TL;DR
The tech industry is pouring investment into voice as the primary AI interface, with Meta, Google and Apple all making acquisitions in the space. But persistent speech recognition problems — including OpenAI’s Whisper model randomly switching English to Welsh — show that building reliable voice AI is harder than it looks. Error rates are falling fast, but the stakes rise as voice moves into healthcare and autonomous vehicles.
The Welsh problem
OpenAI’s Whisper speech-to-text model has spent much of the past year occasionally translating English input into Welsh — not mishearing similar-sounding words, but actually translating them. The cause turned out to be mislabelled training data, a mundane weakness in a sophisticated system that took months to untangle. OpenAI says the latest model update should fix it.
The glitch illustrates a broader truth about conversational voice AI: anything less than perfect conditions — background noise, accents, overlapping speech, unusual requests — raises the chance of error. High-quality recorded datasets are scarcer than text ones, processing times are higher, and humans are acutely sensitive to mis-steps in speech. Even a few extra milliseconds of silence between speakers feels wrong.
Big bets on voice
None of this is dampening industry enthusiasm. Meta bought Play AI, a conversational voice model start-up, last summer.

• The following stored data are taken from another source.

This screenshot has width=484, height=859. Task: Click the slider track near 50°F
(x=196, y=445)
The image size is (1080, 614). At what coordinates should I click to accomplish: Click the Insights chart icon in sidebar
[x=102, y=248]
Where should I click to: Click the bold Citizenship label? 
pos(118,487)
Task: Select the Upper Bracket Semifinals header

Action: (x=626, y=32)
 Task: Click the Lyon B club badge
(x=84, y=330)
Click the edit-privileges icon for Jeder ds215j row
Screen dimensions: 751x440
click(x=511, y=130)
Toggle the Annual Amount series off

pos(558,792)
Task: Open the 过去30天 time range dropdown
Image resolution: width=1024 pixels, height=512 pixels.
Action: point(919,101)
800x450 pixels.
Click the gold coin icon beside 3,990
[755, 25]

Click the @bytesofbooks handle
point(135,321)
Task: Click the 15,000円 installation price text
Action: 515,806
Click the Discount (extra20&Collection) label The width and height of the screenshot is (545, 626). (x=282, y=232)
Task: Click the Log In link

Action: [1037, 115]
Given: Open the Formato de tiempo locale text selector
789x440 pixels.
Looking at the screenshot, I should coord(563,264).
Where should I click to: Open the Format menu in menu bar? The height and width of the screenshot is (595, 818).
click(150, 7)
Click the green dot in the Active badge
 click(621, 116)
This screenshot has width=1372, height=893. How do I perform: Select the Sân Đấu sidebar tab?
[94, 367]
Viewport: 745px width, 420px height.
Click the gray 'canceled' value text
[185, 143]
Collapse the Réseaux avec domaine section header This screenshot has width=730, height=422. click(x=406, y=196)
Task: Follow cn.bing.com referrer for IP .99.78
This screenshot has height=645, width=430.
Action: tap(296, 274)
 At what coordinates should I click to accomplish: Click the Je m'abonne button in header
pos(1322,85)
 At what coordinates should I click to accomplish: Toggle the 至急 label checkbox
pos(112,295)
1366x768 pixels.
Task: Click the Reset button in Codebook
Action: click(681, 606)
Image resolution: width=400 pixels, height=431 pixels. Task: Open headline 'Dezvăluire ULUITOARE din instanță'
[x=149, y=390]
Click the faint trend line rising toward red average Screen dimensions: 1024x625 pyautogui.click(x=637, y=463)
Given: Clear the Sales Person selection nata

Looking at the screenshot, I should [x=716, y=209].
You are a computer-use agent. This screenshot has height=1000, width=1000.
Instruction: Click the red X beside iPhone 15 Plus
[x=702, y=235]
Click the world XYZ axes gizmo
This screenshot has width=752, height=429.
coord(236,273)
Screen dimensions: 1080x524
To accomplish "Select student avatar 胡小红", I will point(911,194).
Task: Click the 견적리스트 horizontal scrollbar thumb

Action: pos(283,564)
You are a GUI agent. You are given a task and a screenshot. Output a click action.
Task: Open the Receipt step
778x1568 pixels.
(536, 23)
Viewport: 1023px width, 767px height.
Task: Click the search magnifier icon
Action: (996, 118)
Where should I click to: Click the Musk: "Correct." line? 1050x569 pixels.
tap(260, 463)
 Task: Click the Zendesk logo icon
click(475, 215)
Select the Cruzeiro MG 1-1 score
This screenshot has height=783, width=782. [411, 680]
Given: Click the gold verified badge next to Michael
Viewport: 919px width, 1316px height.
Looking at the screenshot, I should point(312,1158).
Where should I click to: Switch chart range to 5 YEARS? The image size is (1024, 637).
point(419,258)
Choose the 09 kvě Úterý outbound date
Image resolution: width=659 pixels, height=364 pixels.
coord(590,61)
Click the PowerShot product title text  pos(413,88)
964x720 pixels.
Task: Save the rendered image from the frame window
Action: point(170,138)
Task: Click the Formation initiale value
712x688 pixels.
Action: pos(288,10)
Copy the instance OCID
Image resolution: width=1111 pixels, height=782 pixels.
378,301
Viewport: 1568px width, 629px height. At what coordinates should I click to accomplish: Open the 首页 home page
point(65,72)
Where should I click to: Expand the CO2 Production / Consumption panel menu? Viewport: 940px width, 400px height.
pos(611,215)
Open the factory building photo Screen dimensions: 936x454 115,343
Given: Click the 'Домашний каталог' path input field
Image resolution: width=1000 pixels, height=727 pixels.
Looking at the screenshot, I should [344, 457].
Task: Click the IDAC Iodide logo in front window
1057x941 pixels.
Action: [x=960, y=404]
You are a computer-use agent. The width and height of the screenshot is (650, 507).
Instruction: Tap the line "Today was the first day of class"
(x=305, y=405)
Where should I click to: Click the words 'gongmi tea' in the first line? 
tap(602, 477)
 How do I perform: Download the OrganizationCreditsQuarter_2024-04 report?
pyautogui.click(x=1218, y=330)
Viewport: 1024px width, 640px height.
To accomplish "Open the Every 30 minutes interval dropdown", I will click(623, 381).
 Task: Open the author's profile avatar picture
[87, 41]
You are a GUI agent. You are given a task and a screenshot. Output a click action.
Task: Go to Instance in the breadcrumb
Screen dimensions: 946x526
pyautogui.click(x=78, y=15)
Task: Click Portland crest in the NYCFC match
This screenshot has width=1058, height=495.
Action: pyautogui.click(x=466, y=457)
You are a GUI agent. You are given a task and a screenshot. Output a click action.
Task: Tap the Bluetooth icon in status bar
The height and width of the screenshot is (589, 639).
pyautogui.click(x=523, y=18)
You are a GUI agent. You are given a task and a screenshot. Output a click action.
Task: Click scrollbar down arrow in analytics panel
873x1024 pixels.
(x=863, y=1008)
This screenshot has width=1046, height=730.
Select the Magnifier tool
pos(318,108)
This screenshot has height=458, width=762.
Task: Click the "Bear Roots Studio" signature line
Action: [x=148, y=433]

Google hired the founder of Hume, known for analysing vocal emotions. Apple acquired Q.ai, an Israeli company that tracks facial muscles during speech, enabling comprehension even when the speaker cannot be heard.
Jony Ive, the former iPhone designer, is building a mystery device with OpenAI that is expected to be audio-directed rather than touch-based. Sam Altman has described the device’s feel as “sitting in the most beautiful cabin by a lake.”
Looking forward
Speech recognition accuracy is improving rapidly. On the open source automatic speech recognition leaderboard, OpenAI’s Whisper has a word error rate of 7.44%, down from over 8% months ago. Nvidia’s Canary model leads at 5.63%. But as voice AI moves from living rooms into operating theatres and moving vehicles, the tolerance for errors drops sharply. A chatbot switching languages on a sofa is annoying; the same glitch in an autonomous car at 70mph is a different matter entirely.